(How to complete this task):
Take the material below and output exactly the run of lines from the one containing "Given: Click the" down to the one containing "Open Pool A", with both included.

(Supplied information):
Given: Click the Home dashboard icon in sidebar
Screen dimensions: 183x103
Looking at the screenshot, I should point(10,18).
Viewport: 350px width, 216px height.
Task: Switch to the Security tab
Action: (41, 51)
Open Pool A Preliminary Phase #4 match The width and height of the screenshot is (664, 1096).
--
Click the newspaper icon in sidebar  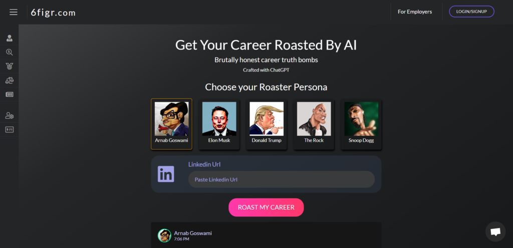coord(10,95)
==
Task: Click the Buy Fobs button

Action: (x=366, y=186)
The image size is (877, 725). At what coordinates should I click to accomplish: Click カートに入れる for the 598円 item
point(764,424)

(Exercise response):
Given: Click the Home dashboard icon in sidebar
Screen dimensions: 183x103
Looking at the screenshot, I should point(10,18).
Viewport: 350px width, 216px height.
Task: Switch to the Security tab
Action: (41, 51)
Open Pool A Preliminary Phase #4 match The width and height of the screenshot is (664, 1096).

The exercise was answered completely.